Today’s World in Bright Colors

Artist Pen Robit poses with his oil painting entitled “Beautiful Day.” Photo: ©Norm Phanith, STP Cambodia

A Cambodian artist depicts Cambodia of the 2020s in vibrant images

PHNOM PENH--The exhibition “Wings of Tomorrow” of Pen Robit, which is currently held at the Silapak Trotchaek Pneik gallery in Phnom Penh, features in clear lines and straight colors people and objects in scenes whose meaning seems at first easy to grasp but in fact goes far beyond the obvious.  



In his painting entitled “Beautiful Day,” 5-star military officers in various uniforms stand with giant golden flowers behind them and blue sky over the horizon. Their faces, however, are those of skeletons. This, Robit explained, reflects the fact that the military is in power in several countries in the region such as Myanmar. Why showing this in a field of flowers with the sun shining? Because the painting is meant to reflect the situation: The goal is not to pass judgement, he said.



Another painting depicts human parts and organs—lungs, heart, brain, eyes and so on—done in muted pink against a dark grey background. “I chose the important parts of the body,” Robit explained. Entitled “The Fragmentation,” this is a reminder that these essential body parts that make the human body alive and beautiful when in place may appear strange or even ugly to some if displayed in parts, he said. “It’s like Nature: It’s beautiful when it’s together…When you like a flower and pick it, for you it’s beautiful. But Nature has lost a part…and is not so beautiful anymore.”



Born the year of the signing of the Paris Peace Agreement in 1991, Pen Robit is from the first generation of painters and artists who grew up in post-war Cambodia, voted for the first time in the 2013 national elections. And who, like many of the country’s leading artists of his generation, were trained at the NGO Phare Ponleu Selpak’s art school in Battambang City by master painters such as the late Srey Bandol.  Over the years, Robit’s work has been exhibited several times in Phnom Penh and Siem Reap City. Selected as artist-in residence for the OzAsia Festival in Adelaide in Australia in 2016, he has taken part in arts events and exhibited in Canada, France, Taiwan and Thailand, his style evolving in the process.




 Oil painting by Pen Robit entitled Progressivity. Photo: ©Phearun Yin/STP Cambodia, 2022




It is in February 2020, when he returned from Malaysia where was held a solo exhibition of his work, that the idea for this series of oil paintings “Wings of Tomorrow” came to him.



This is the story of today, he said. “The technique is classic…modern art period…But I put the story in present day.”



If one wanted to put a label on his approach in this exhibition, one might speak of Contemporary Realism—a style in painting that emerged in the 1960s and 1970s.

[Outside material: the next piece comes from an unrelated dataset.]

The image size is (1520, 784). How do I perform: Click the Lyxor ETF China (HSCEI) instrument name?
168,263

One painting is a reflection on the pace of today’s development. Entitled “Progressivity,” the scene features a series of highrises in the background with a section of a plane, a piece of wood and a unicorn flying over water and a small patch of green that is an island. Then to the right, there is a fan blade with parts of a face designed on each section of it: eyes, ear, mouth and nose. The painting is about development, Robit said. “Development is too fast sometimes, and nature cannot follow the development. So, the aircraft and…unicorn: …development race with nature.”



The blade is a reminder of trees being cut, and, he said, “the cut face [shown on the blade] means you can see what happens, but you cannot do anything. You can talk, you can listen, you can breathe. You can see the problem, but you cannot do anything.”

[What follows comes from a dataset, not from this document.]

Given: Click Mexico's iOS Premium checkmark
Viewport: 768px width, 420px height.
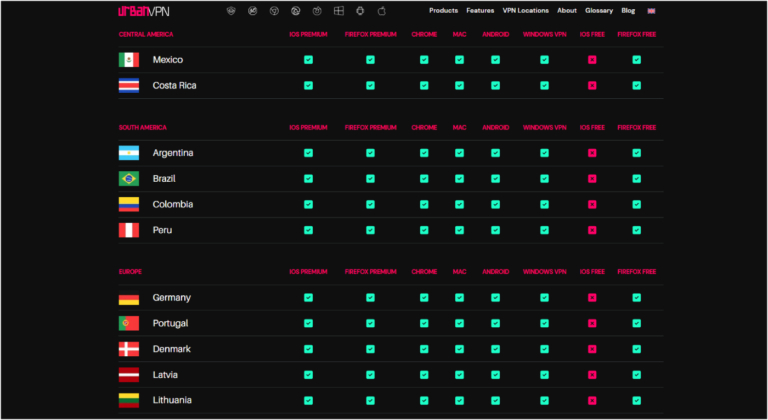Looking at the screenshot, I should coord(308,60).
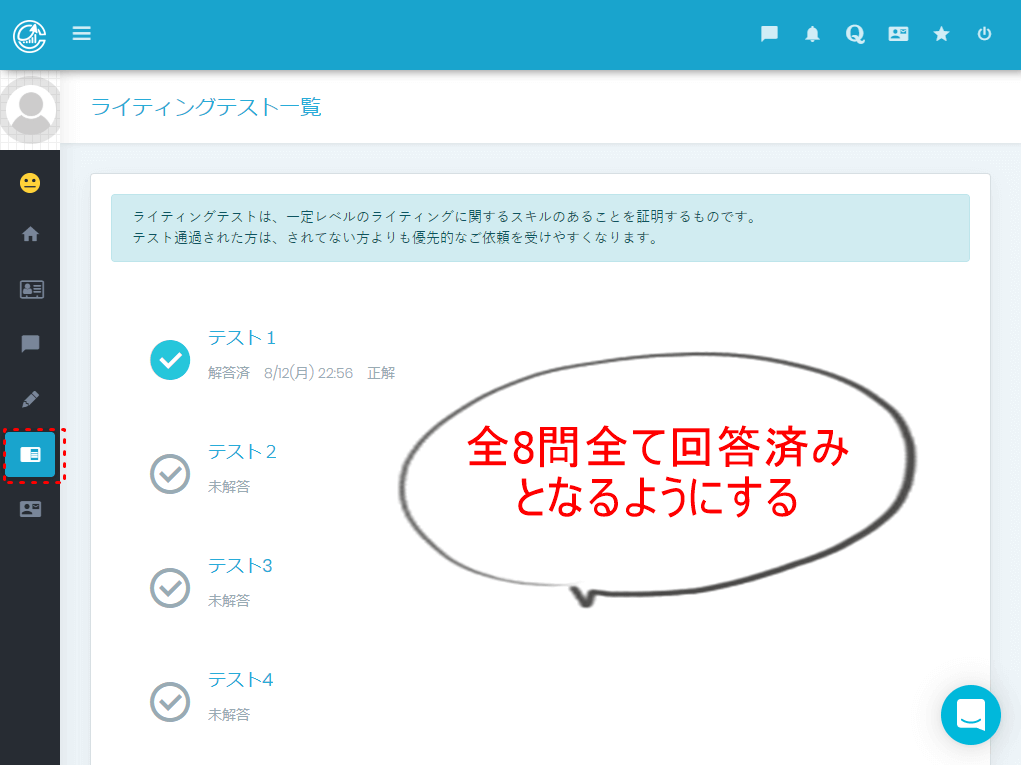Click the テスト２ unanswered check circle

click(x=170, y=474)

Oil painting by Pen Robit entitled “Fragmentation.” Photo: ©Phearun Yin/STP Cambodia, 2022



In this series, the men who serve leaders or the wealthy remain in the background, their faces not seen as in the painting entitled “The Great Meeting,” in which the interpreters of the leaders appear with animal heads.



Finally, some paintings present simpler scenes such as the one entitled “Late Night Drinks” in which a man who looks rather lonely is sitting next to a round table on which is a bottle of red wine and a glass half filled with part of a flag with white stars on a blue background on the wall. And one painting featuring a woman lying down is a reminder of prostitution in Cambodia. “She has no choice,” the artist said.



Robit took nearly one year to complete this series of paintings for which he chose to use strong colors. “Colors [add to] life for humans, give beauty, give happiness to humans,” he said. “Colors can bring us beauty so that’s why for every painting, I use very bright colors.”



The exhibition runs through Feb. 10.



The Silapak Trotchaek Pneik art gallery is located at the YK Art House, 13A Street 830, off Sothearos Boulevard), in Phnom Penh.



For more information: https://www.facebook.com/STPCambodia  




The oil paintings of Pen Robit’s series “Wings of Tomorrow” are on display at the Silapak Trotchaek Pneik art gallery in Phnom Penh. Photo: ©Bun Chan/STP Cambodia, 2022.




Entitled “Men’s Briefcase,” this painting by Pen Robit shows a man in a wheelchair with his staff. Photo: ©Phearun Yin/STP Cambodia, 2022.